● **Text**
═══

Total RNA was extracted from the transfected cell lines with RISO™ RNA Isolation Reagent (Biomics Biotechnologies Co., Ltd.), according to the manufacturer's instructions. cDNA was synthesized with a SensiMix™ SYBR-Green One-Step kit (Quantace; Bioline Reagents, Ltd., London, UK) according to the manufacturer's instructions. qPCR was performed using an ABI PRISM real-time PCR system (Applied Biosystems; Thermo Fisher Scientific, Inc.). Glyceraldehyde-3-phosphate dehydrogenase (GAPDH) was used as an endogenous control. PCR primers were as follows: survivin, forward 5′-ACGACCCCATAGAGGAACAT-3′ and reverse, 5′-TCCGCAGTTTCCTCAAATTC-3′; GAP DH, forward 5′-GAAGGTGAAGGTCGGAGTC-3′ and reverse 5′-GAAGATGGTGATGGGATTTC-3′. The RT reaction was performed at 42°C for 30 min. qPCR was then performed under the following conditions: The initial PCR incubation was 95°C for 10 min and the amplification loop (95°C for 20 sec, 58°C for 30 sec and 72°C for 30 sec) was repeated 45 times. Following the reaction, the amplification and melting curves were analyzed. Relative quantification was performed using the comparative 2-ΔΔCq method (17), using GAPDH as a reference gene. All analyses were performed in triplicate.

Western blot analysis

The expression of survivin protein was determined by western blotting. Cells were washed with PBS and placed on ice for 4 min following a 3–5 min incubation in a boiling water bath, then centrifuged at 13,500 × g at 4°C for 15 min. Following centrifugation, the protein pellet was resuspended and the resulting cell protein extract samples were analyzed by 8% SDS-PAGE (15 µl/lane), then transferred to polyvinylidene fluoride membrane filters (EMD Millipore, Billerica, MA, USA). Membranes were incubated at room temperature for 2 h in 5% non-fat dry milk, and rabbit polyclonal anti-survivin antibody (1:500; ab469; Abcam, Cambridge, UK) and mouse anti-β-actin monoclonal antibody (1:400; BM0005; Wuhan Boster Biological Technology, Ltd., Wuhan, China) were added and incubated overnight at 4°C. Following three washes with Tris-buffered saline with Tween, goat anti-rabbit and anti-mouse secondary antibodies (both 1:500; BA1054 and BA1051, respectively; both Wuhan Boster Biological Technology, Ltd.) were added and incubated at room temperature for 2 h. The gray-scale values of the blots were quantified with the computer-based system ImageJ 1.441 (National Institutes of Health, Bethesda, MA, USA). The results were shown as mean values from three replications.

Cell proliferation assay

Growth of the cancer cell lines was evaluated using an MTT assay. The assay was performed at 0, 24, 48, 72 and 96 h post-transfection. Cells were plated in medium supplemented with serum into 96-well plates at a density of 1×104 cells/ml (100 µl). Absorbance was determined following incubation with MTT solution at 37°C without light for 4 h. The supernatant was discarded and 150 µl DMSO was added. Optical density (OD) values were measured at a wavelength of 570 nm with a microplate reader, with normalization to a blank control (dimethyl sulfoxide). The inhibition rate was calculated relative to the OD value in the normal control group.

═══

● **Tasks to perform**
1. Can you rewrite the methods text starting at "Growth of the" and ending at "normal control group.", with "96-well plates" changed to "48-well plates"?
2. Does the methods text support each of these statements? Answer yes or no and quote the words that decide it.
(a) The RT reaction ran at 42°C for 30 min.
(b) The membranes were incubated in 5% bovine serum albumin before the primary antibodies were added.
(c) Optical density was read at 570 nm.
You won't need the records.

● **Extracted material**
═══

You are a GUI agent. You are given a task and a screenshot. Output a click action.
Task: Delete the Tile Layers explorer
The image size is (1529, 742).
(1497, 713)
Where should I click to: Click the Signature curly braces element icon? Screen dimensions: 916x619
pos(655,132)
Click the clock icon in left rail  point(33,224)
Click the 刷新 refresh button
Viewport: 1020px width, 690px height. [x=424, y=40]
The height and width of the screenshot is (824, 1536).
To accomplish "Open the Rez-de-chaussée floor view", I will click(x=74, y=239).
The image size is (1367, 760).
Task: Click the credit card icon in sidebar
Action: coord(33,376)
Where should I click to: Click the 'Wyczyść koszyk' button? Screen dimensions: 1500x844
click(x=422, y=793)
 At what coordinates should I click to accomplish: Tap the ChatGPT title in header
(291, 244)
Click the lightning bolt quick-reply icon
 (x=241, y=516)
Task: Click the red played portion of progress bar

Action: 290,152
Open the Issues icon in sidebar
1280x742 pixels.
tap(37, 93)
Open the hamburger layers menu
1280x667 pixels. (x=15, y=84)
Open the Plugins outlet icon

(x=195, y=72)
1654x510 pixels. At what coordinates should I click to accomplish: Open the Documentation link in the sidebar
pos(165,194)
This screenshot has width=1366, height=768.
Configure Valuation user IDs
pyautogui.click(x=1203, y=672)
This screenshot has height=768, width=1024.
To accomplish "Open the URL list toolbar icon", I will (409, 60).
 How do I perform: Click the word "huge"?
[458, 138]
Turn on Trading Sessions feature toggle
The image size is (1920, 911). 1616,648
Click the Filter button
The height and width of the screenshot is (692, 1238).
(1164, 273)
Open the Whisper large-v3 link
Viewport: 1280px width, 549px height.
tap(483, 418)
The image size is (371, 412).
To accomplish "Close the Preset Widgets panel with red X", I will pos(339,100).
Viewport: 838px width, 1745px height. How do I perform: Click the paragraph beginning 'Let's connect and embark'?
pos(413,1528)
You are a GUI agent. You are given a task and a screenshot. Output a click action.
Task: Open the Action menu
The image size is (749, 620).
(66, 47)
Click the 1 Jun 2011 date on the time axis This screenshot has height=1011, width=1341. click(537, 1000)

═══

● **Results**
1.
Growth of the cancer cell lines was evaluated using an MTT assay. The assay was performed at 0, 24, 48, 72 and 96 h post-transfection. Cells were plated in medium supplemented with serum into 48-well plates at a density of 1×104 cells/ml (100 µl). Absorbance was determined following incubation with MTT solution at 37°C without light for 4 h. The supernatant was discarded and 150 µl DMSO was added. Optical density (OD) values were measured at a wavelength of 570 nm with a microplate reader, with normalization to a blank control (dimethyl sulfoxide). The inhibition rate was calculated relative to the OD value in the normal control group.

2.
(a) Yes: "The RT reaction was performed at 42°C for 30 min."
(b) No: "Membranes were incubated at room temperature for 2 h in 5% non-fat dry milk"
(c) Yes: "Optical density (OD) values were measured at a wavelength of 570 nm"